_The exercise:_ Reproduce the part that opens with the line containing "Where should I click to: Click the warrant" and closes with the line containing "This screenshot has height=476, width=758.", keeping both of those lines. Leave the pictures out of your copy.

_Material shown:_

++++++++++++++++++++

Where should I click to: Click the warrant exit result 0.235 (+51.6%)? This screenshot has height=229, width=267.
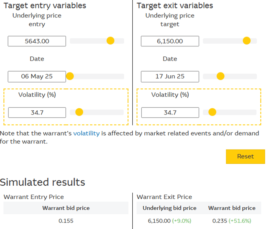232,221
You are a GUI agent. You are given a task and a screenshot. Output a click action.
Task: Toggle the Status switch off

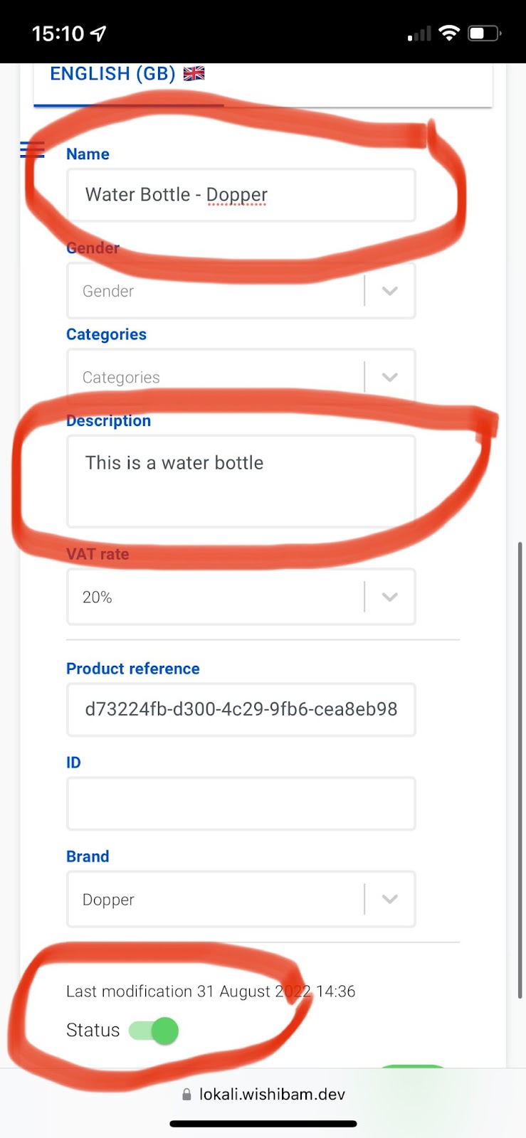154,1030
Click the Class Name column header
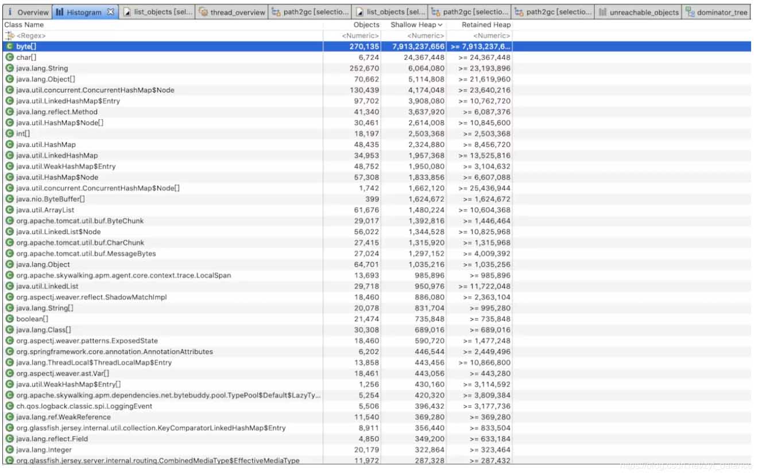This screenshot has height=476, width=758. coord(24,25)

++++++++++++++++++++

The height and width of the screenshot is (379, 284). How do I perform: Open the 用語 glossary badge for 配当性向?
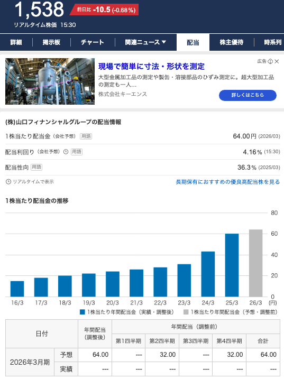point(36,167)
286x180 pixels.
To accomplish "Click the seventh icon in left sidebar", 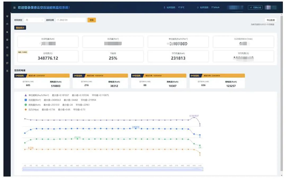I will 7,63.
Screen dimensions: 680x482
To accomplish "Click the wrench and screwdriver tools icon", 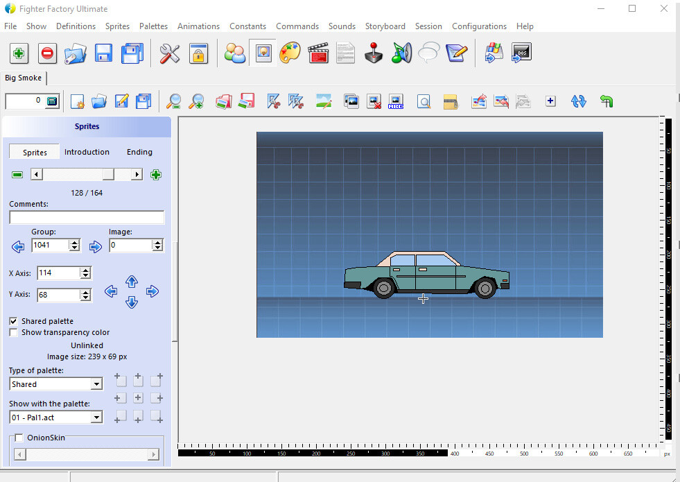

++++++++++++++++++++

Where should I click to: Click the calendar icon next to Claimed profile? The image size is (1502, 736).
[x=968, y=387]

++++++++++++++++++++

_Task response:_
Where should I click to: Click the warrant exit result 0.235 (+51.6%)? This screenshot has height=229, width=267.
232,221
You are a GUI agent. You are given a task and a screenshot. Output a click action.
Task: Toggle the Status switch off

154,1030
Click the Class Name column header
This screenshot has height=476, width=758. coord(24,25)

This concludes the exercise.